Abstract:

BACKGROUND: The endothelial dysfunction is a trigger in cerebral aneurysm formation. Endothelial progenitor cells (EPCs) play an important role in repair of the damaged endothelium.
OBJECTIVE: To establish rat models of cerebral aneurysm, and to explore changes in the number of EPCs and significance in rats with aneurysm.
METHODS: A total of 40 male Sprague-Dawley rats were randomly divided into two groups. The rats in the normal group were left intact. Cerebral aneurysm was induced by ligating the left common carotid artery and posterior branches of the bilateral renal arteries in the model group. After the surgery, the rats were fed a high-salt diet containing 8% sodium chloride. Changes in EPCs of rats were measured at 2 weeks, 1, 2, 3 months. The systemic blood pressure and the size of aneurysm were evaluated at 3 months in each group. Gene expression of willis circle was detected using RT-PCR.

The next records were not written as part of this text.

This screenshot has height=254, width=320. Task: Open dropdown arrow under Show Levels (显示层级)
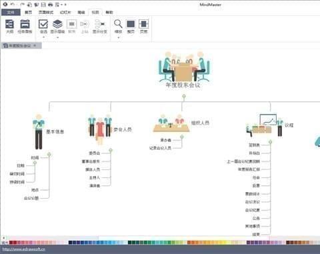tap(57, 37)
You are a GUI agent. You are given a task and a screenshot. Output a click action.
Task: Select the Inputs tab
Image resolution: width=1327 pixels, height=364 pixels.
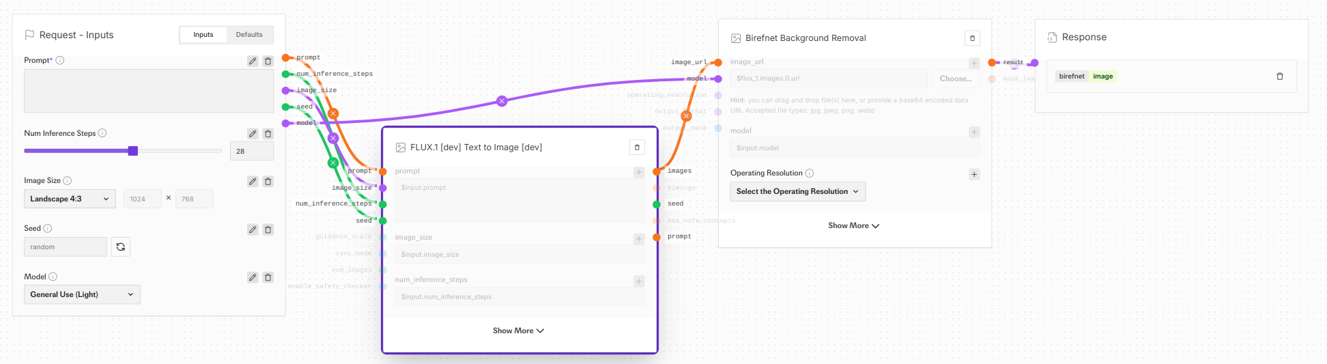pos(203,35)
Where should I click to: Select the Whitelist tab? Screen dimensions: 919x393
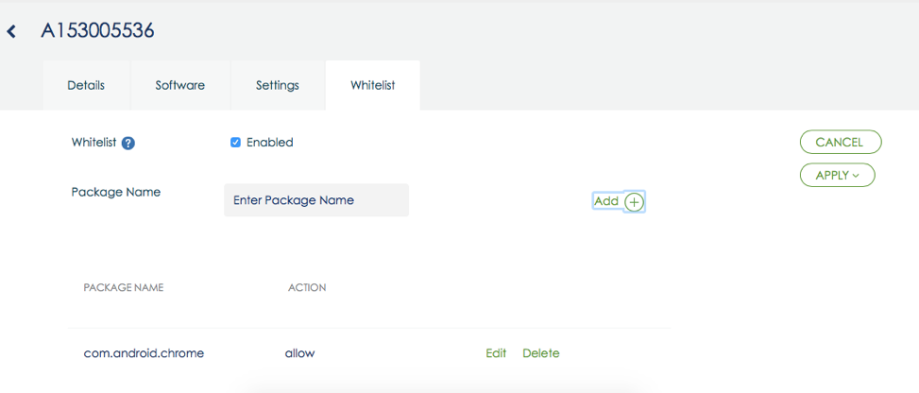point(373,86)
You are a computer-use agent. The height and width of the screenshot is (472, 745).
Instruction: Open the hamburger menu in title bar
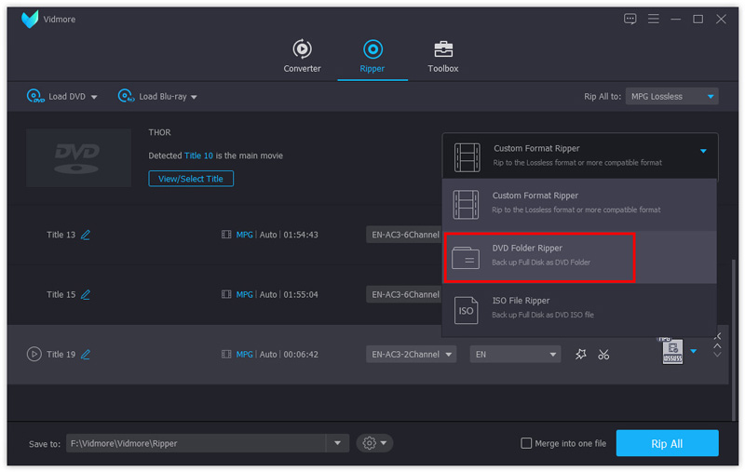coord(654,19)
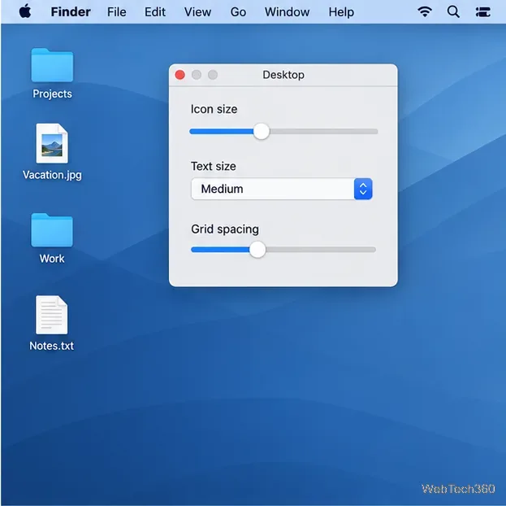Open the Finder menu
Image resolution: width=506 pixels, height=506 pixels.
tap(71, 12)
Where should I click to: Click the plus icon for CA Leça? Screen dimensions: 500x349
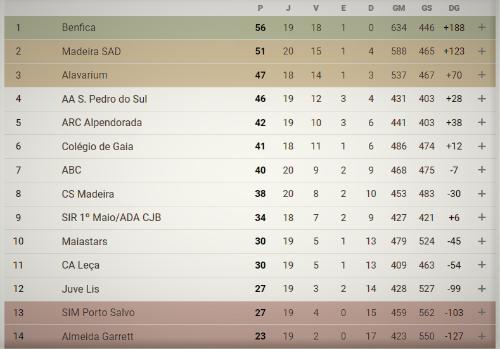pos(482,265)
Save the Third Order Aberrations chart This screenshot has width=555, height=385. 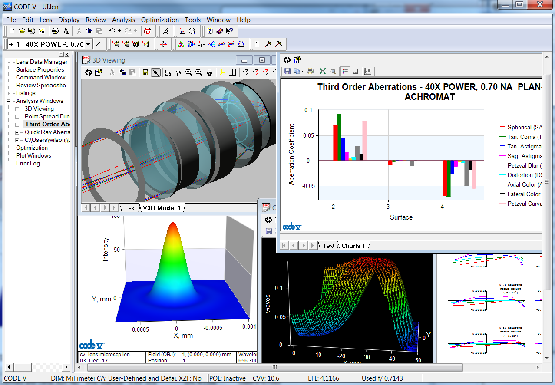(x=287, y=71)
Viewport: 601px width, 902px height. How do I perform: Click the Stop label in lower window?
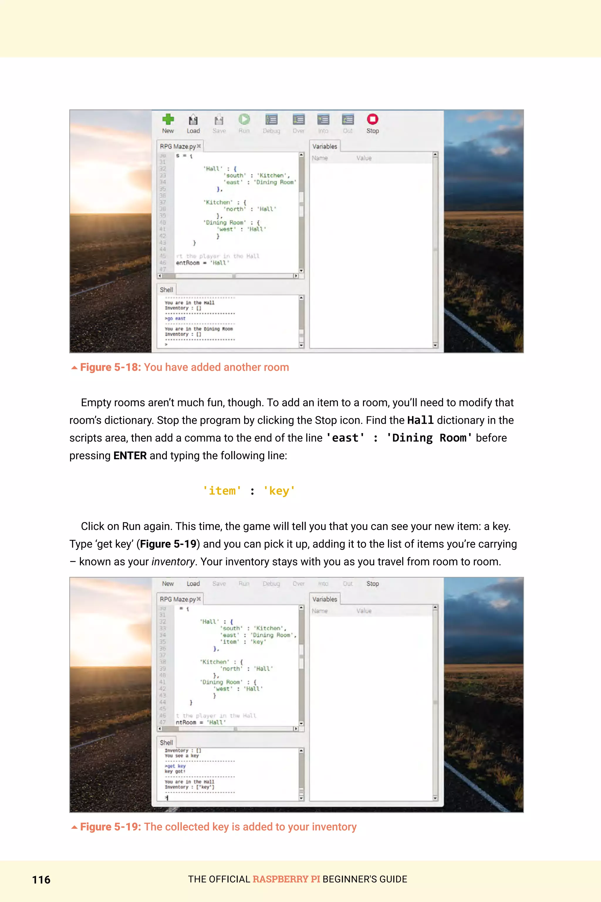[x=373, y=584]
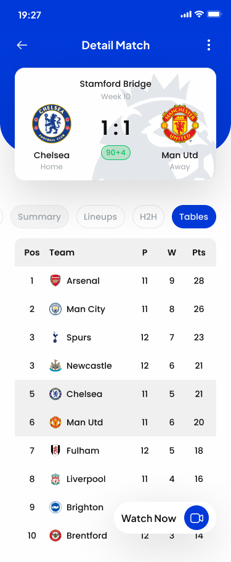This screenshot has height=562, width=231.
Task: Switch to the Lineups tab
Action: click(100, 217)
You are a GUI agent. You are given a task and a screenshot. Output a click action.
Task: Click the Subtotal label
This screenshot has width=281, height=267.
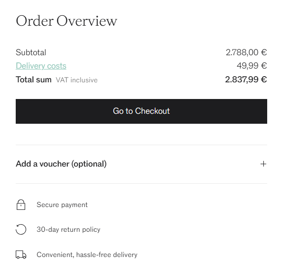(x=31, y=52)
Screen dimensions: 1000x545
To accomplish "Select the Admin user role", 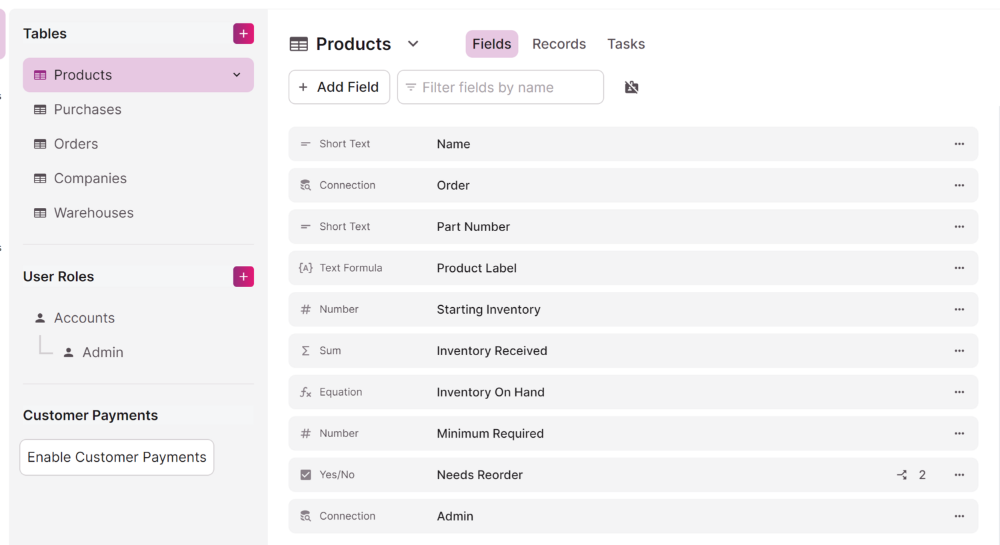I will tap(103, 352).
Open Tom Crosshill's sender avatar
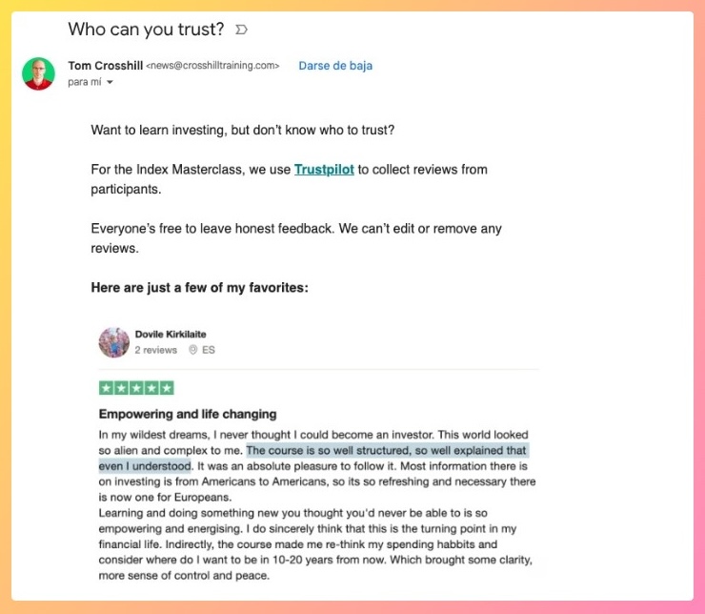705x614 pixels. (38, 73)
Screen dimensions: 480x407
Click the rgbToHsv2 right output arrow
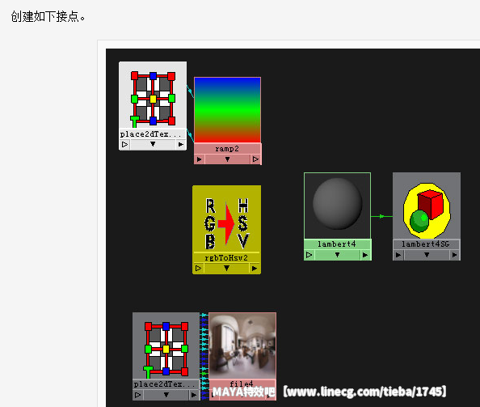255,269
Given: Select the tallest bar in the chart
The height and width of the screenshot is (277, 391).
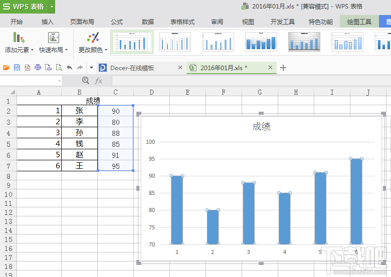Looking at the screenshot, I should click(356, 201).
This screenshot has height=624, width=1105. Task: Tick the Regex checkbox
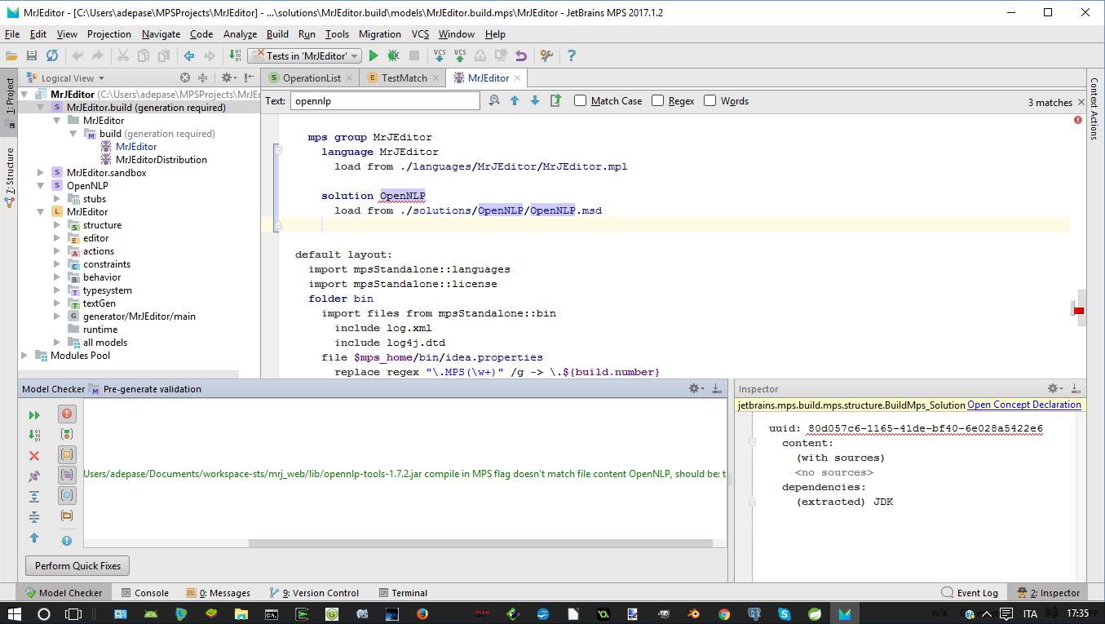[658, 101]
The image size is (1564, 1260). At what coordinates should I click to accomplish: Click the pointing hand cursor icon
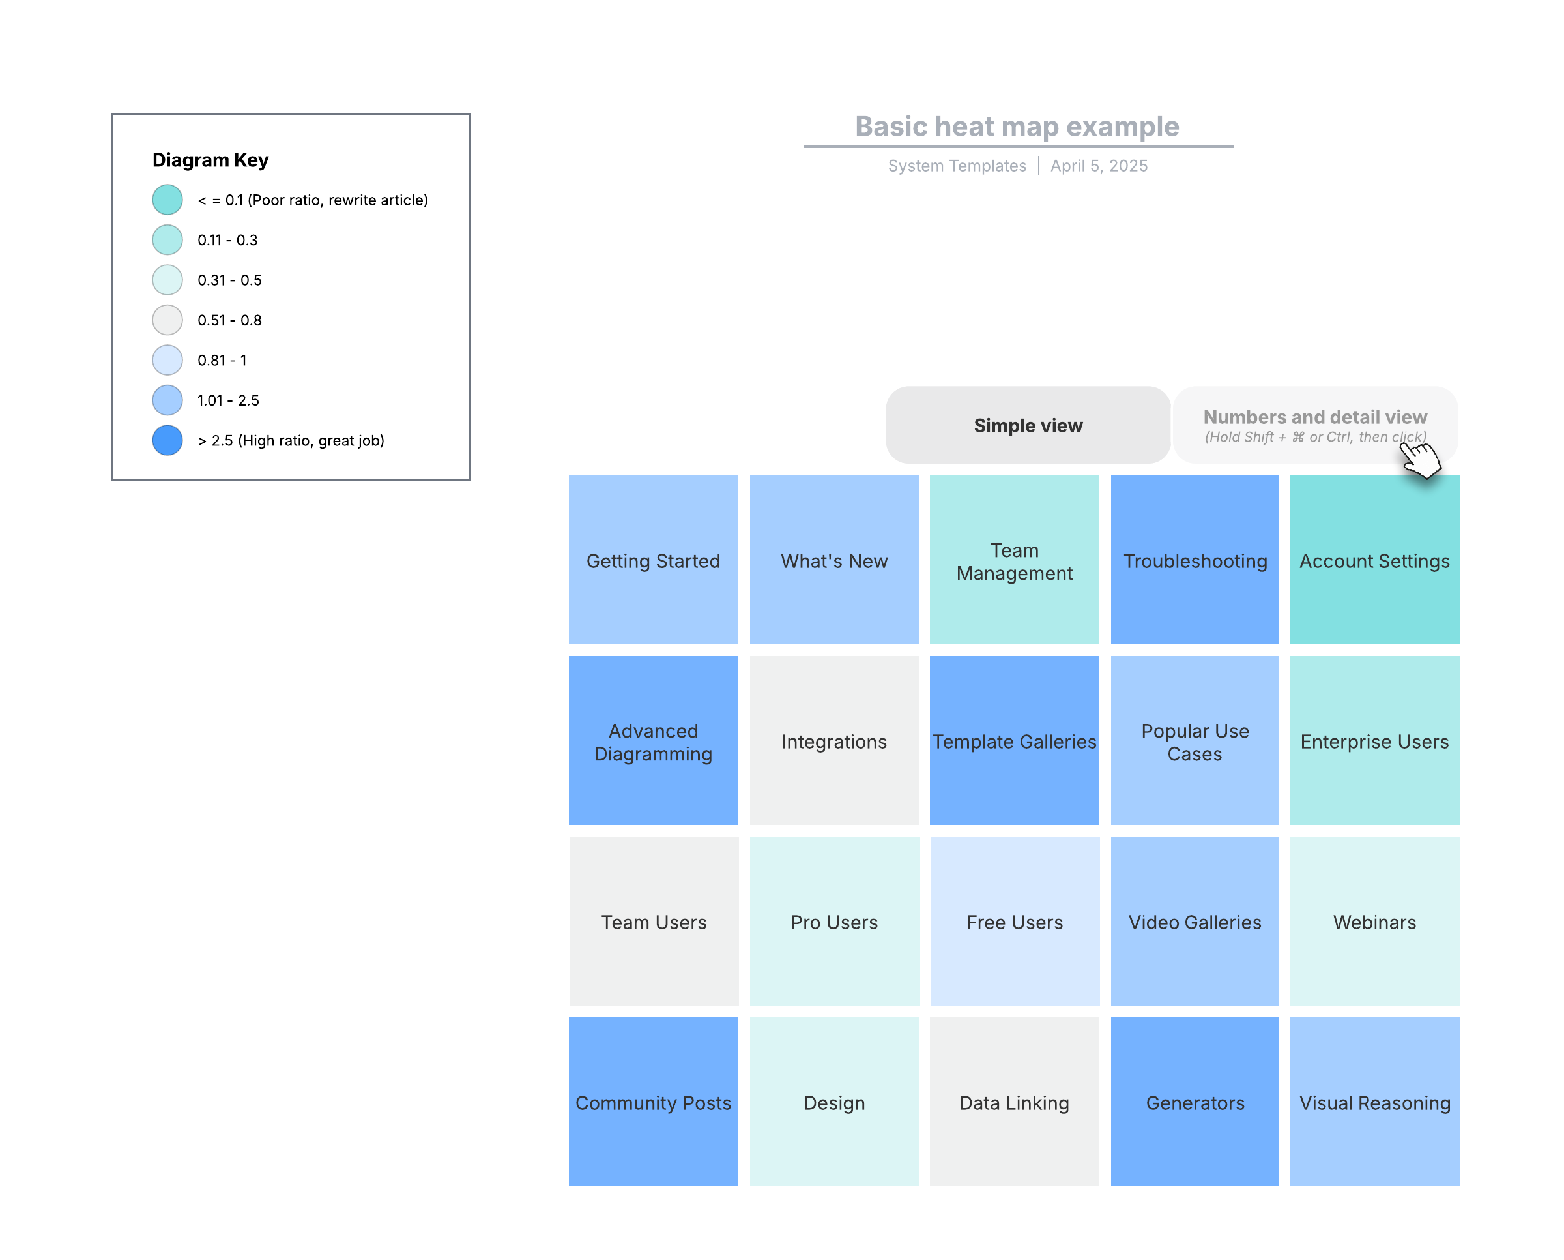[1420, 460]
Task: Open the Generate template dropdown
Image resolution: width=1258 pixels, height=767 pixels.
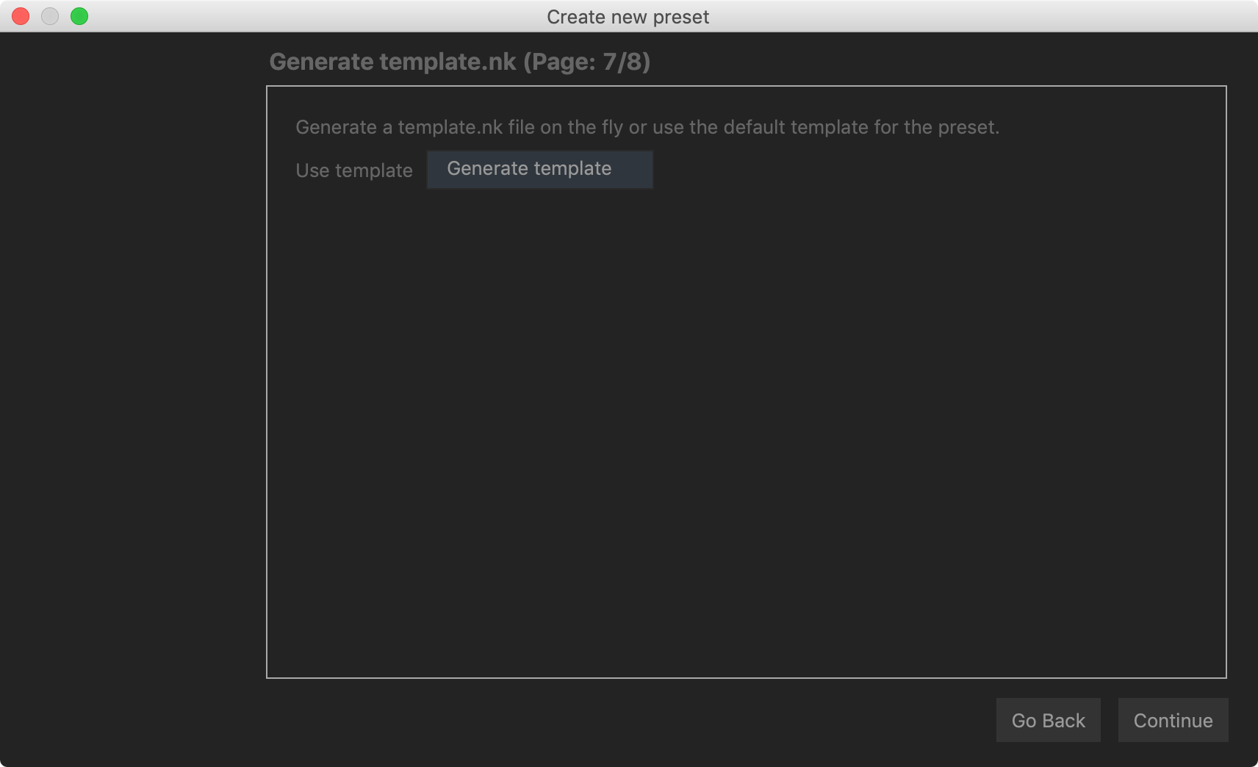Action: (x=539, y=170)
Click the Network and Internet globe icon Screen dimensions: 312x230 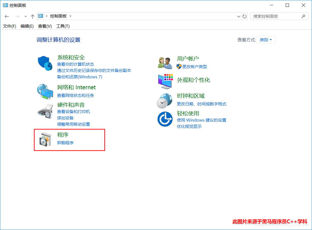[x=44, y=91]
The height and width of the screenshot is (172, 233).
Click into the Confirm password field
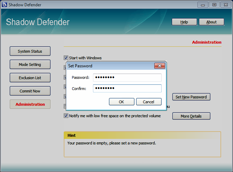tap(127, 89)
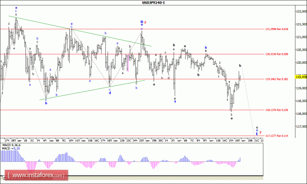Image resolution: width=307 pixels, height=184 pixels.
Task: Click the lower green triangle trendline
Action: click(92, 90)
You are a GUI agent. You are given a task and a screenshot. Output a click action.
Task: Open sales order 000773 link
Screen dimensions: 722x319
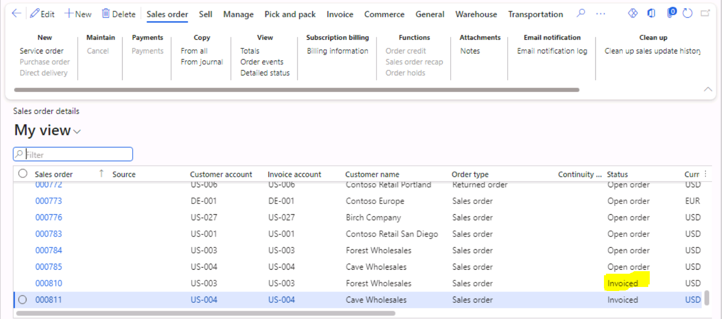click(x=48, y=201)
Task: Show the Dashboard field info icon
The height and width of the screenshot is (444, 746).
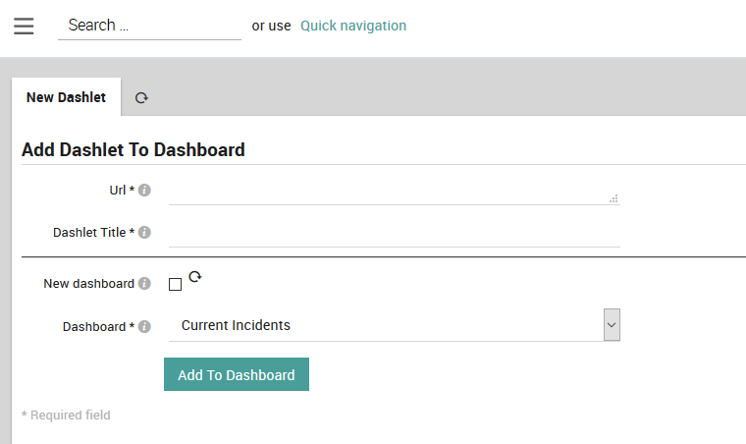Action: (x=144, y=327)
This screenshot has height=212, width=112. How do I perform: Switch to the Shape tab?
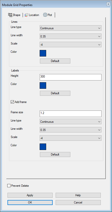click(15, 15)
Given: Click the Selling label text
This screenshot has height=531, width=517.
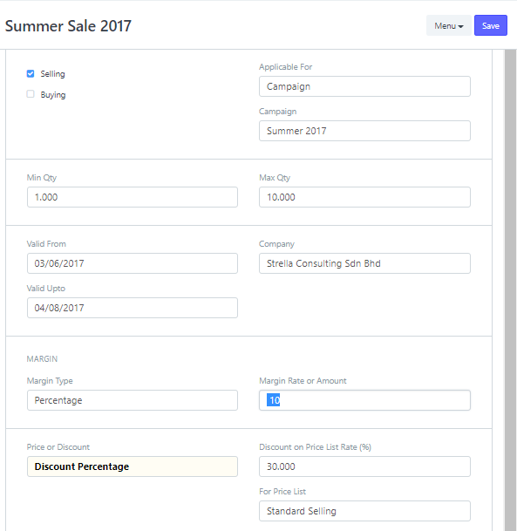Looking at the screenshot, I should [x=52, y=74].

RESULTS AND CONCLUSION: EPCs number was significantly decreased in the model group (41±7) at 2 weeks, and there were significant differences between model and normal groups (P < 0.05). The decrease could be detectable at 3 months (P < 0.01). Matrix metalloproteinase-9 expression was significantly greater in the aneurysm wall of rats from the model group compared with normal group (P < 0.01). The endothelial nitric oxide synthase expression was significantly lower in the model group compared with the normal group (P< 0.05). Results suggested that the decrease in the number of circulating EPCs may be a key factor for aneurysm formation.